R3 is hydrogen or a C1-C4 hydrocarbon group and may be an alkyl or alkenyl group, for example, an n-alkyl group, an isopolyalkyl group, an n-alkenyl group, an isopolyalkenyl group, preferably hydrogen or a C1-C4 alkyl group, such as methyl, ethyl, n-propyl, n-butyl.

R4 and R5 may be single bond or hydrocarbon groups of C1-C10, preferably R4 is single bond, R5 is hydrocarbon groups of C1-C6, alkyl and alkenyl, and when R4 is single bond, R5 is more preferably normal alkyl, isopolyalkyl, normal alkenyl and isopolyalkenyl of C1-C4, including but not limited to methylene, ethylene, methylene ethyl and vinyl.

R6 and R7 are each independently hydrogen or a C1-C16 hydrocarbon group, preferably R6 and R7 are each independently hydrogen or a C1-C8 hydrocarbon group, more preferably R6 and R7 are each independently hydrogen or a C1-C4 alkyl or alkenyl group such as methyl, ethyl, propyl, butyl, isopropyl, propenyl, isobutyl, butenyl, most preferably R6 and R7 are hydrogen.

Preferred compounds of formula I include, but are not limited to:

For structural formula II:

R1 is hydrogen, a hydrocarbon group containing or not containing a carbon-carbon double bond of C1 to C15, preferably a hydrocarbon group containing or not containing a carbon-carbon double bond of C4 to C10, more preferably an alkyl group, a mono-alkenyl group or a di-alkenyl group of C4 to C8.

R2 is a C1-C15 hydrocarbon group containing or not containing a carbon-carbon double bond, preferably a C4-C12 hydrocarbon group containing or not containing a carbon-carbon double bond, more preferably a C4-C12 hydrocarbon group, and may be an alkylene group or an alkenylene group, and the alkenylene group may be a mono-alkenyl group or a dienyl group.

R3 is hydrogen or C1-C4 alkyl or alkenyl, and can be normal alkyl, isomeric alkyl, normal alkenyl or isomeric alkenyl, preferably hydrogen or C1-C4 normal alkyl, such as methyl, ethyl, normal propyl or normal butyl.

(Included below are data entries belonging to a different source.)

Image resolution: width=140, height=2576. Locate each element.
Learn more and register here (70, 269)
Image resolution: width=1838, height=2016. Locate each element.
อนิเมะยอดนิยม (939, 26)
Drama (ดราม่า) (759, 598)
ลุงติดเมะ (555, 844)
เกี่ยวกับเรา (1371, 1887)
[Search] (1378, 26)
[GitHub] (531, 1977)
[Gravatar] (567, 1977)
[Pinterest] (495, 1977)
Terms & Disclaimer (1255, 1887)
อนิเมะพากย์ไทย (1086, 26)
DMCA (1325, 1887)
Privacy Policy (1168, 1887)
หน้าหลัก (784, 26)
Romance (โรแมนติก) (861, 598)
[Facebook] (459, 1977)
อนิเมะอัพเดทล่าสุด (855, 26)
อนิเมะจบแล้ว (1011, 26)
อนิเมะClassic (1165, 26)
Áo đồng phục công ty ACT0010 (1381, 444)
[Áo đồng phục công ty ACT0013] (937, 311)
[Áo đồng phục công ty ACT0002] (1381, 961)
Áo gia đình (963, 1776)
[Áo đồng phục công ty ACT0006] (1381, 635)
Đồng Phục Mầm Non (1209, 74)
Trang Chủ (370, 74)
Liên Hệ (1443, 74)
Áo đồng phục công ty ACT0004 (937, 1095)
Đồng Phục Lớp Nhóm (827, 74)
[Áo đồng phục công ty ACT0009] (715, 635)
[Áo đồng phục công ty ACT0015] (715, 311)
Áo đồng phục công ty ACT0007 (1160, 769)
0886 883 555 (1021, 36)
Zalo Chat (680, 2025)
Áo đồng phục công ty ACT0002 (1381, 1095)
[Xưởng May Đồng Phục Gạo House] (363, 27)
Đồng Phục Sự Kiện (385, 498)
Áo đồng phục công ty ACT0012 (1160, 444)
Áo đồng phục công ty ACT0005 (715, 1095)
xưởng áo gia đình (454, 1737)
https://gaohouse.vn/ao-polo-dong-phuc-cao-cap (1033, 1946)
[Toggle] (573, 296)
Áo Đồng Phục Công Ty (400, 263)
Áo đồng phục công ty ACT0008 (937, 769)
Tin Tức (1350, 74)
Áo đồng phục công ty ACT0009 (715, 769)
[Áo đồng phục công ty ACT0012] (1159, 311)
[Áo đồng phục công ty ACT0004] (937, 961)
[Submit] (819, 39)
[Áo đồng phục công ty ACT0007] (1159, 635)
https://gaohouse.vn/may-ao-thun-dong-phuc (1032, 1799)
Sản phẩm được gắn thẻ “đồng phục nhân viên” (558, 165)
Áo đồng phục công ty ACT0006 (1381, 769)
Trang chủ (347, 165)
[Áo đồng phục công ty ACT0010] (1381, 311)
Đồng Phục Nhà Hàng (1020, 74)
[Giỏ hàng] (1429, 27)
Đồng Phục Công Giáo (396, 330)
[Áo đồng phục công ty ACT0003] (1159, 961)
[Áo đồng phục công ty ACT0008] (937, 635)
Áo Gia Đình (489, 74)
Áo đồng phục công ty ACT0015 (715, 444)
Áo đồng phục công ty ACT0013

R4 and R5 can be single bonds or hydrocarbon groups with C1 to C10 independently, preferably R4 and R5 are single bonds or hydrocarbon groups with C1 to C6 independently, and can be alkylene, alkenyl, most preferably one of R4 or R5 groups is a single bond, and the other group is normal alkyl with C1 to C4, including but not limited to methylene, ethylene and methylene ethyl.

R6 and R7 are each independently hydrogen or a C1-C16 hydrocarbon group, preferably R6 and R7 are each independently hydrogen or a C1-C8 hydrocarbon group, more preferably R6 and R7 are each independently hydrogen or a C1-C4 hydrocarbon group, such as methyl, ethyl, propyl, butyl, isopropyl, propenyl, isobutyl, butenyl, and most preferably R6 and R7 are hydrogen.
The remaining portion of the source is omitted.